Look below for the line holding "Descriere (115, 773)" and the line holding "Inregistrare (569, 2386)". Repeat those two and everything between, exactly.

■ ■ ■ ■

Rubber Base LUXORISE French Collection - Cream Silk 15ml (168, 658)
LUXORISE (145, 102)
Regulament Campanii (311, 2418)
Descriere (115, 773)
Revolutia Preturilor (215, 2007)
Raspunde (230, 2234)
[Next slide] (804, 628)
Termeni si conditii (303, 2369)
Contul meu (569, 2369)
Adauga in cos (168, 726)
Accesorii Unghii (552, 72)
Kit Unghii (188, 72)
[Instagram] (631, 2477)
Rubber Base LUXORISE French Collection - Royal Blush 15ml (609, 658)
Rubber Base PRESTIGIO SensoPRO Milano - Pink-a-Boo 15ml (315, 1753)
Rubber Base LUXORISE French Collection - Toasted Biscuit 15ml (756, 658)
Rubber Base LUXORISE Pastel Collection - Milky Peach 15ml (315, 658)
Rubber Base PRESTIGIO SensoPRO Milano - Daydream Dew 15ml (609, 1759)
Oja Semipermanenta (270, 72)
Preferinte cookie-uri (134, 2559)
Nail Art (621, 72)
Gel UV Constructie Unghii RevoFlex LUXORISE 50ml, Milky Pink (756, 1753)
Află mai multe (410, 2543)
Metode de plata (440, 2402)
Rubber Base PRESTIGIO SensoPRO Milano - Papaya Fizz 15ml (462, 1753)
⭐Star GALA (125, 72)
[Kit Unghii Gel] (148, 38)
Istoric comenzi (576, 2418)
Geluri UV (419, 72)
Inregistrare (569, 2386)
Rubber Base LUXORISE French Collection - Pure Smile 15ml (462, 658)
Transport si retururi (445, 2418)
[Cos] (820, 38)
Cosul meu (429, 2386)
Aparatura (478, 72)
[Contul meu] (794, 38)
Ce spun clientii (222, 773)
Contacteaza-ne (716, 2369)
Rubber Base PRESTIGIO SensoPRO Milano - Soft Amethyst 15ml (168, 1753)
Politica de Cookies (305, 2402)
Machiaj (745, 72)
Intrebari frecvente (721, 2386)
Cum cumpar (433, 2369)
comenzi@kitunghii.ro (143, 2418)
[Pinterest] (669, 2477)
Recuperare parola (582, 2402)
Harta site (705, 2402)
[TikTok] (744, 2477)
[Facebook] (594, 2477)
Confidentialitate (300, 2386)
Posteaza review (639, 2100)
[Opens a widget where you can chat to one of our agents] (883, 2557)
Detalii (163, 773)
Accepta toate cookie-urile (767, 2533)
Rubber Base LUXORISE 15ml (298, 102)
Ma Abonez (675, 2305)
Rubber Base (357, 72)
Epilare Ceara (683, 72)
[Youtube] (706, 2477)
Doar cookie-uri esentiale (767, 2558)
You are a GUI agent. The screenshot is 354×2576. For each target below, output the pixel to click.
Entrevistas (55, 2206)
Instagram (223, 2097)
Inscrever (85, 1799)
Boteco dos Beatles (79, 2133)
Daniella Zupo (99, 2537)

■ ■ ■ ■

_EXERCISE RESULT_
Descriere (115, 773)
Revolutia Preturilor (215, 2007)
Raspunde (230, 2234)
[Next slide] (804, 628)
Termeni si conditii (303, 2369)
Contul meu (569, 2369)
Adauga in cos (168, 726)
Accesorii Unghii (552, 72)
Kit Unghii (188, 72)
[Instagram] (631, 2477)
Rubber Base LUXORISE French Collection - Royal Blush 15ml (609, 658)
Rubber Base PRESTIGIO SensoPRO Milano - Pink-a-Boo 15ml (315, 1753)
Rubber Base LUXORISE French Collection - Toasted Biscuit 15ml (756, 658)
Rubber Base LUXORISE Pastel Collection - Milky Peach 15ml (315, 658)
Rubber Base PRESTIGIO SensoPRO Milano - Daydream Dew 15ml (609, 1759)
Oja Semipermanenta (270, 72)
Preferinte cookie-uri (134, 2559)
Nail Art (621, 72)
Gel UV Constructie Unghii RevoFlex LUXORISE 50ml, Milky Pink (756, 1753)
Află mai multe (410, 2543)
Metode de plata (440, 2402)
Rubber Base PRESTIGIO SensoPRO Milano - Papaya Fizz 15ml (462, 1753)
⭐Star GALA (125, 72)
[Kit Unghii Gel] (148, 38)
Istoric comenzi (576, 2418)
Geluri UV (419, 72)
Inregistrare (569, 2386)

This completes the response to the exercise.